[BEGIN Excerpted text]
Embodied

 People are always navigating their bodies, trying to understand them. The body is a powerful tool because it is physical but also metaphysical. Limbs, skin, organs, and a heart are all pieces which make up the external, physical parts of a person. However, a person’s body functions on more than just the bodily level, it is also a vessel for the spirit, intellect, emotions, a life. Farah’s novel Maps, depicts the unique physical connection the characters’ have with their bodies due to their ethnicity. Their relationship with their body and ethnicity acts as an identifier for both the individual and the nation throughout the novel; furthermore, their bodies exemplify nationalism by becoming a tool of resistance.  

 The physical death of Askar’s mother is a catalyst for him being exposed to ethnical tensions and differences, since the woman that raises him is Ethiopian. As a young child, Askar is blind by the fact that Misra is physically different, speaks a different language, and practices her own form of fortune telling. He is described as her, “third breast or her third leg” (Farah 98). He doesn’t realize that she is racial and ethnically different that, Misra is an Ethiopian “woman who was once a servant” that was appointed to mother him by the “community of relations” (Farah 14).  To Askar, she is “the cosmos, and hers was the body of idea upon which your growing mind nourished” (Farah 20). The two are intertwined both physically, as they are never apart, and spiritually because Misra is Askar’s world and a part of his soul. Later, Misra walked through town with Askar who noted a mood of “hostility towards her” (Farah 120) from the townspeople. It isn’t until the Ogaden war began that he “remember[ed] that she was different from us—that she wasn’t a Somali like me and the others” (Farah 120). The townspeople use Misra’s ethnicity and race as a tool of oppression—a marker to distinguish her as ‘the enemy’ or ‘other’.  As Askar observes this, he identifies with his Somali counterparts, the people with whom he shares the same language and national pride. Stuart Hall theorizes in his essay “New Ethnicities", that ethnicity “acknowledges [a] place of history, language, and culture in the construction of subjectivity and identity (Ashcroft et al. 201). Askar notes that Misra “hasn’t chosen to be one of us…She spoke of this too, although I do not think I understood it at the time. ‘I am an Ethiopian’, she said.” (Farah 120) Misra, though she speaks Somali (poorly), rejects the shared history of the Somali people and partakes in the national identity of Ethiopia. Askar reflects on the situation saying, “But how was I to know what species an ‘Ethiopian’ is?” ( Farah 120).  In using the word species, he is otherizing Misra, using her ethnicity and physical attributes to oppress her and separate her from the Somalis. He cannot understand what an Ethiopian is because he is unwilling to humanize them. This ignorance will ultimately keep him from fully understanding who Misra is, causing a strain upon their physical and emotional relationship.
[END Excerpted text]
| Exercises to complete |
(1) Reproduce the passage of the essay on Maps that opens with the words containing "People are always" and closes with "tool of resistance.", copying it exactly.
(2) According to the essay on Maps, what event made Askar remember that Misra was not Somali?
[BEGIN Stored rows]
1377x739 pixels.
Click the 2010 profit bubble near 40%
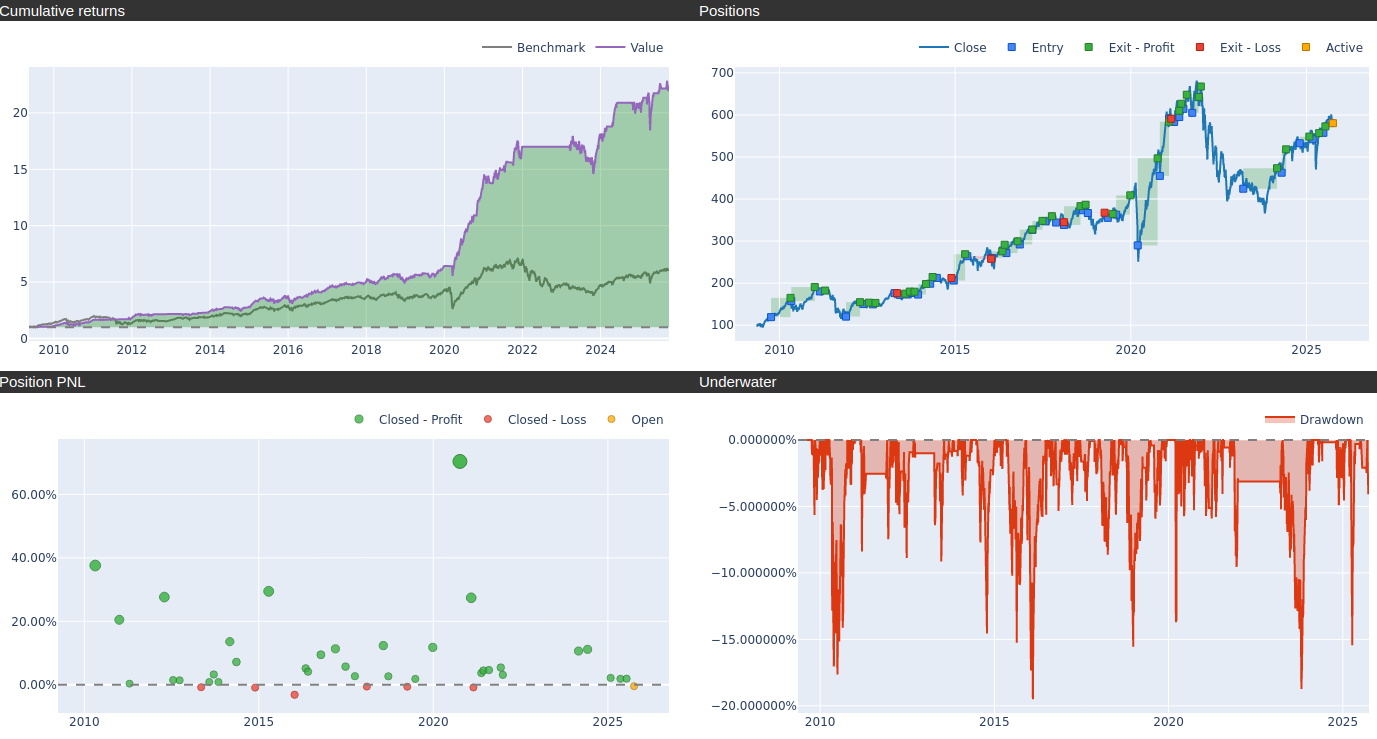(x=95, y=565)
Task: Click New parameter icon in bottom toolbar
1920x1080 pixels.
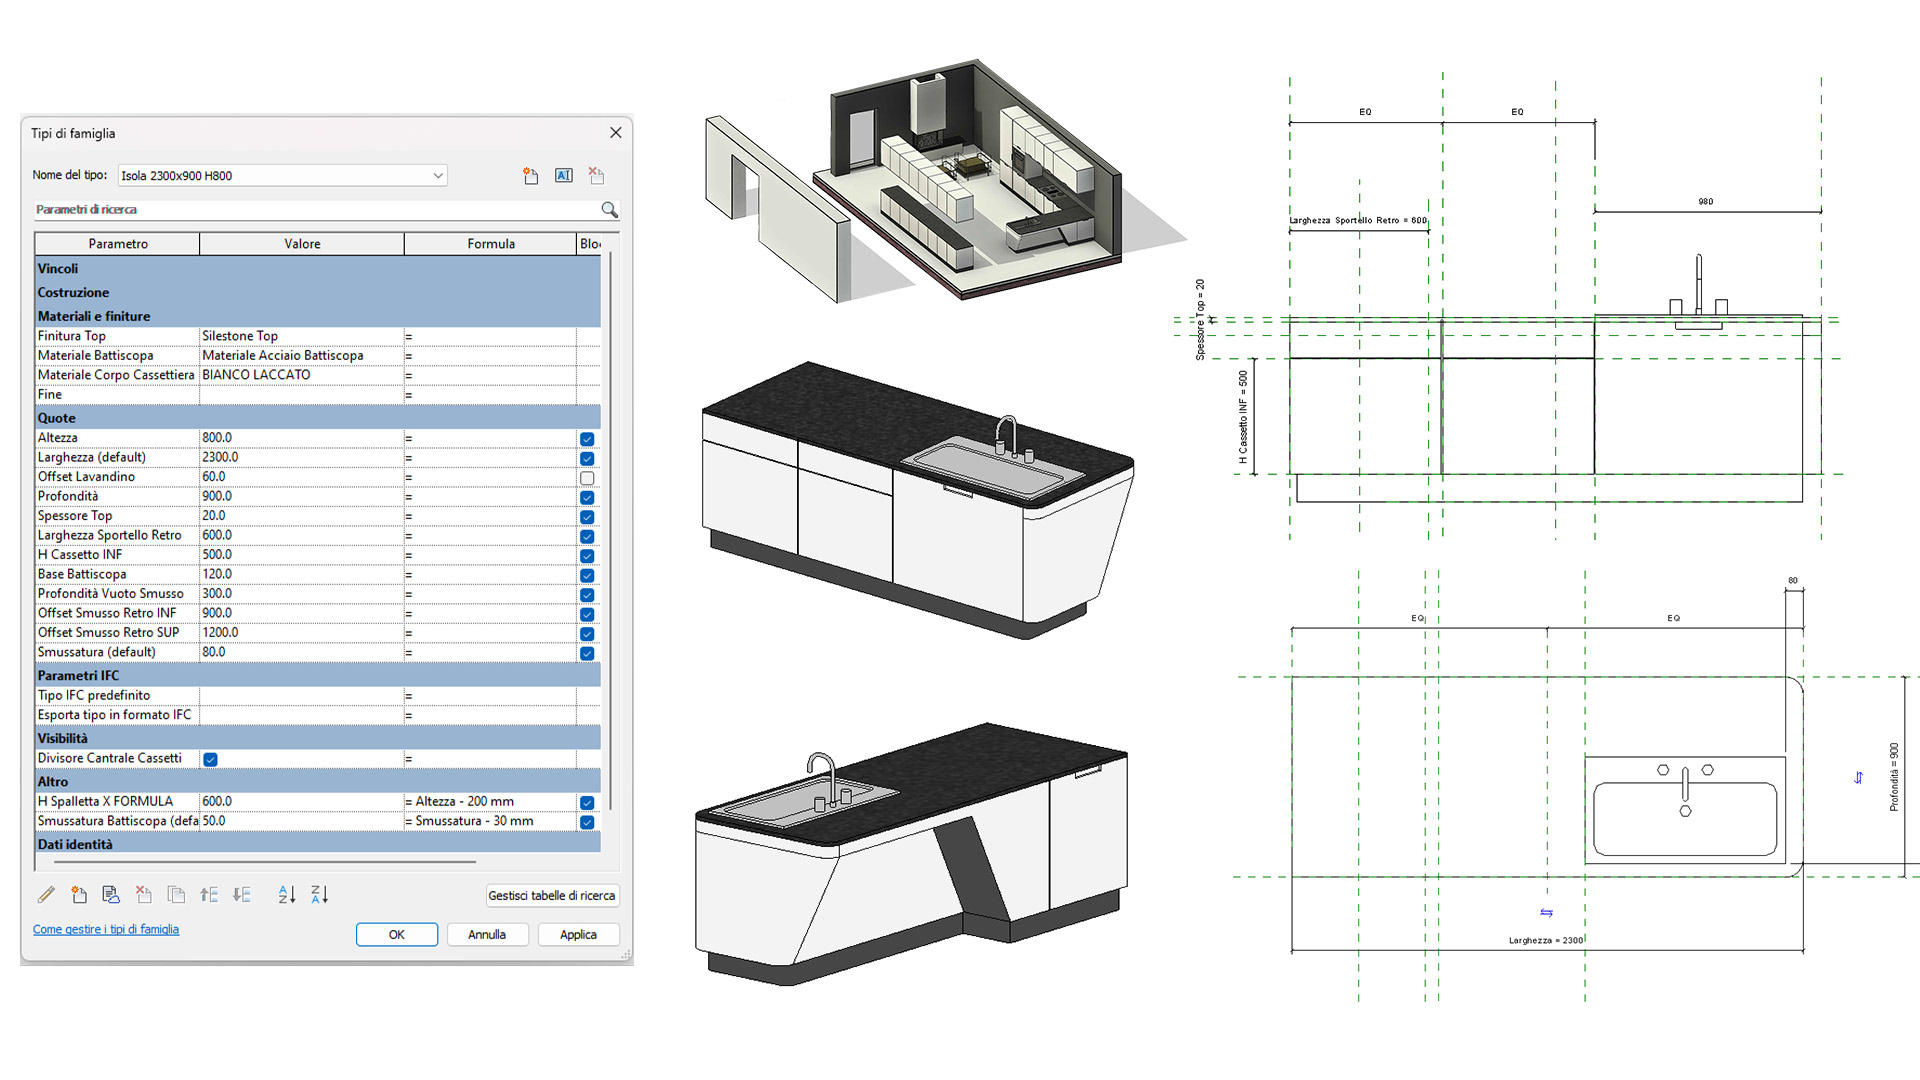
[END Stored rows]
| Exercise solutions |
(1)
People are always navigating their bodies, trying to understand them. The body is a powerful tool because it is physical but also metaphysical. Limbs, skin, organs, and a heart are all pieces which make up the external, physical parts of a person. However, a person’s body functions on more than just the bodily level, it is also a vessel for the spirit, intellect, emotions, a life. Farah’s novel Maps, depicts the unique physical connection the characters’ have with their bodies due to their ethnicity. Their relationship with their body and ethnicity acts as an identifier for both the individual and the nation throughout the novel; furthermore, their bodies exemplify nationalism by becoming a tool of resistance.

(2) The beginning of the Ogaden war.